A Montgomery County Prosecutor’s Office spokesman said a final settlement still must be executed.
Besides the claims against Eversole, Rose also ruled that possible civil liability claims that jail personnel may have routinely violated constitutional rights could have moved forward.
Rose dismissed defendants Sheriff Phil Plummer, then-Maj. Scott Landis and Joshua Lightner, who was trying to undo Wade’s handcuffs to strap the inmate’s hands into the harness. Rose wrote that Lightner was entitled to summary judgment because his actions could not be considered unreasonable.
VIDEO: Watch as Charles Wade is pepper-sprayed while in a restraint chair
“The same cannot be said of Eversole,” Rose wrote. “Wade was restrained, going nowhere, unarmed, surrounded by five officers, controlled by them. A jury would be entitled to find Eversole to have violated Wade’s constitutional rights based on the evidence viewed in the light most favorable to (Wade).
“Moreover, it has been established that utilizing pepper spray on a restrained inmate is an excessive use of force in violation of the Fourth Amendment.”
Eversole is married to assistant county prosecutor Erin Claypoole.
In his deposition, Wade describes the pepper spraying as a chemical burn and that his eye now twitches involuntarily.
Wade is the second former Montgomery County jail inmate to reach a legal settlement after being pepper-sprayed while restrained. On Nov. 15, 2015, then-Capt. Judith Sealey, who retired on medical disability and was found guilty of misdemeanor disorderly conduct, pepper-sprayed a fully constrained Amber Swink.
RELATED: Sheriff: Employees do an ‘excellent job’ at the jail
Video of Swink’s pepper-spraying did not surface until a few months before Wade’s incident.
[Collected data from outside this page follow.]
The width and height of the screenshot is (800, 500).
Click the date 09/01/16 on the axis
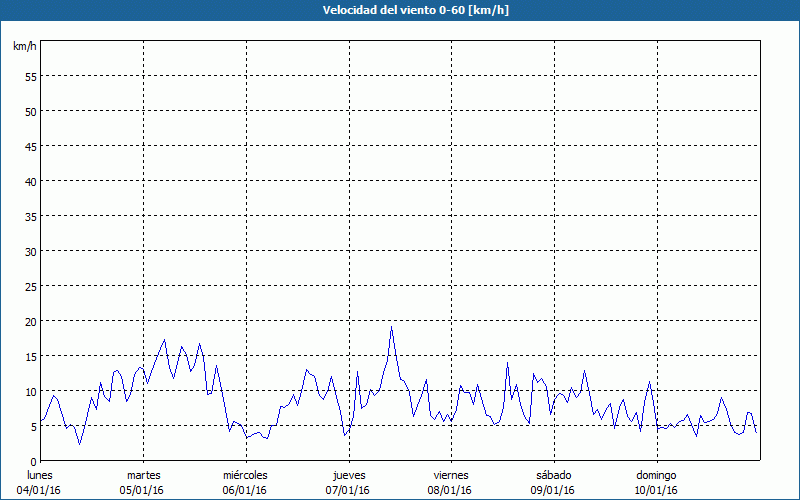point(553,490)
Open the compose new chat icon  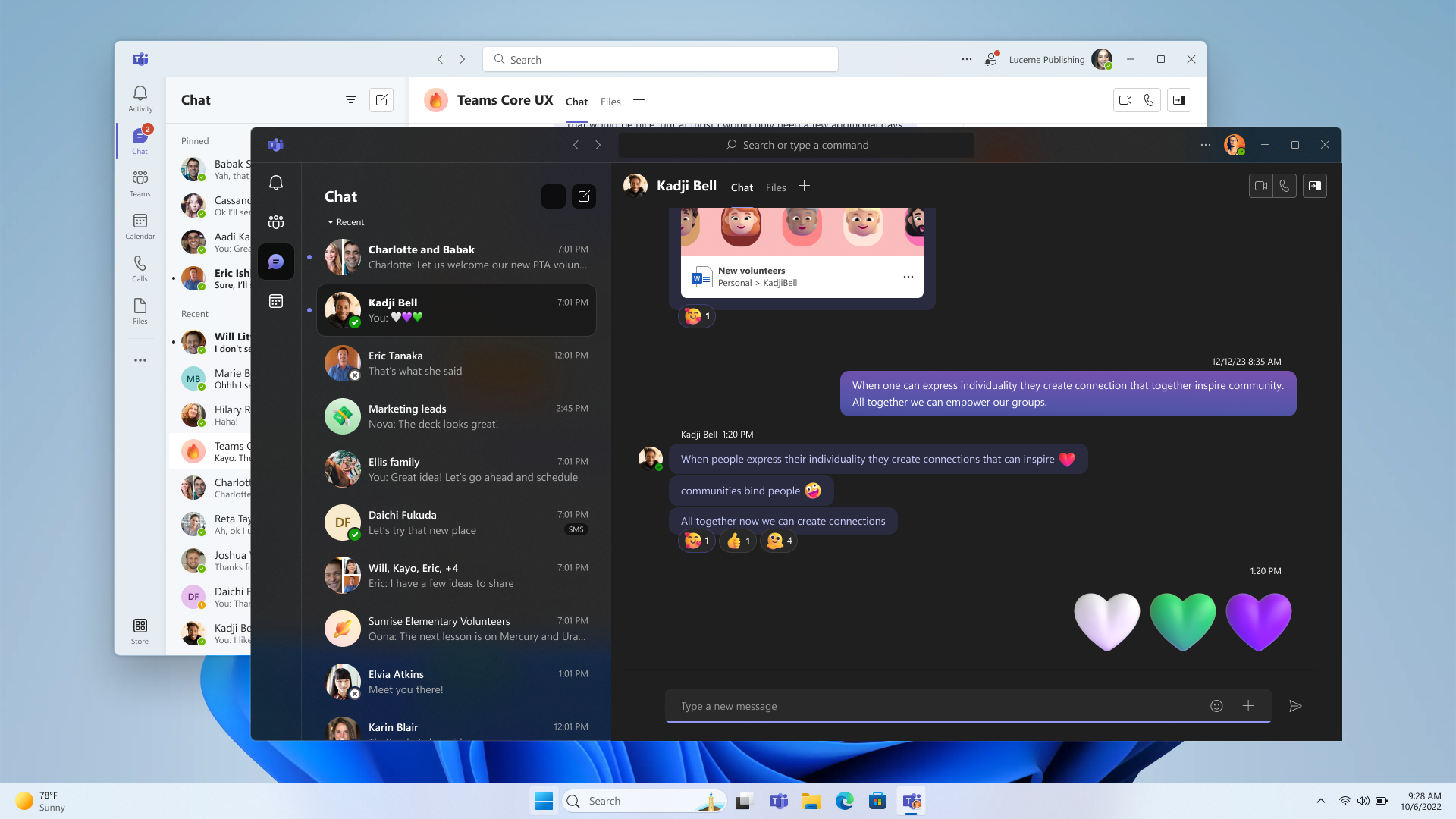pyautogui.click(x=584, y=195)
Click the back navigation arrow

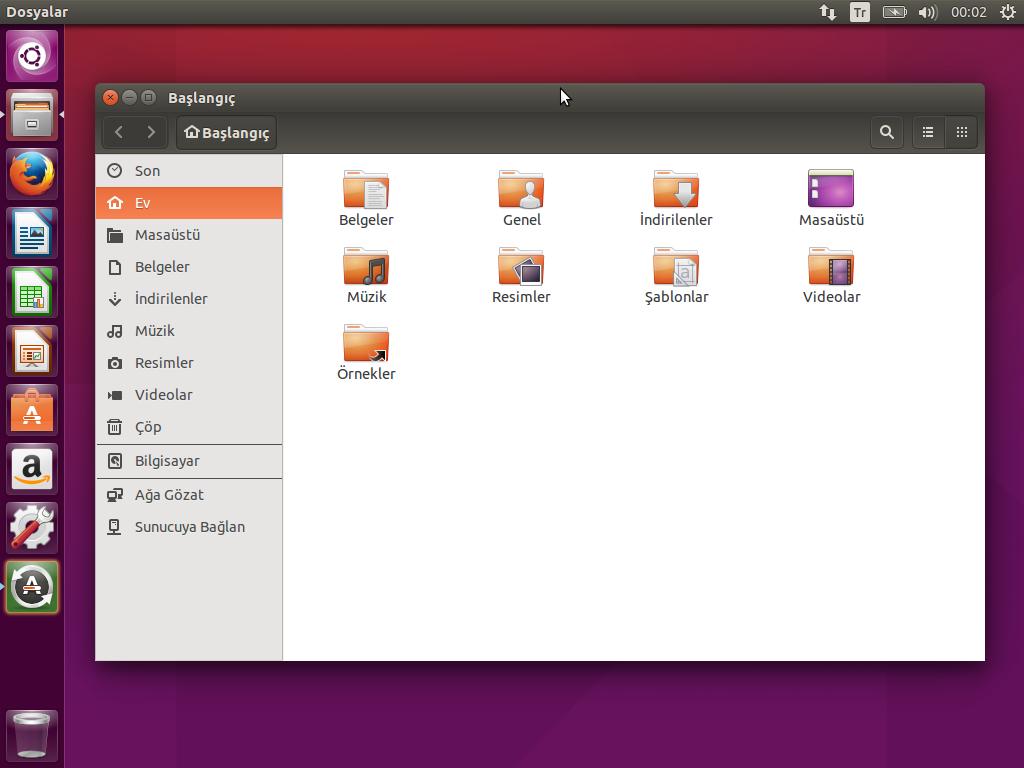(120, 131)
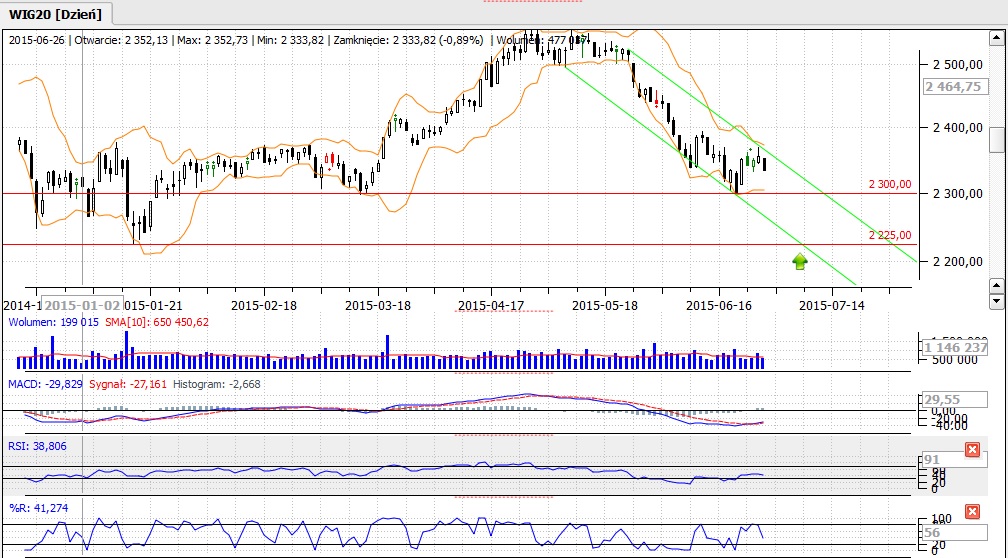Click the RSI: 38,806 indicator label
Viewport: 1008px width, 558px height.
pyautogui.click(x=38, y=446)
Swink sued the county, which paid out $375,000 in a settlement. Results of a federal investigation into the jail have never been announced.
Wade “alleges Montgomery County has an unconstitutional policy of allowing its corrections officers to use excessive force and points out that it has failed to meaningfully investigate uses of force and thus ratified all but one use of force by Montgomery County Jail officers,” Rose wrote.
Wade referred to the Swink case and six other lawsuits as evidence of the jail’s “custom of tolerance or acquiescence” toward uses of excessive force. Of the seven lawsuits, five were settled and two are pending.
RELATED: Sealey gets suspended jail sentence in misdemeanor pepper-spray case
“While the Court will not take judicial notice of these cases,” Rose wrote, “plaintiff may be able to introduce evidence from these cases or testimony regarding them at trial on the existence of a pattern of conduct.”
Rose ruled pattern or practice evidence would have only been submitted if a jury finds Eversole violated Wade’s right to be free of excessive force.
“It gives a lot of weight, in my view, that there may be some customary (practices)” of the corrections officers, University of Dayton Professor of Law Thaddeus Hoffmeister said. “So if you have a pattern, I think that goes a long way to showing that there is a custom there.”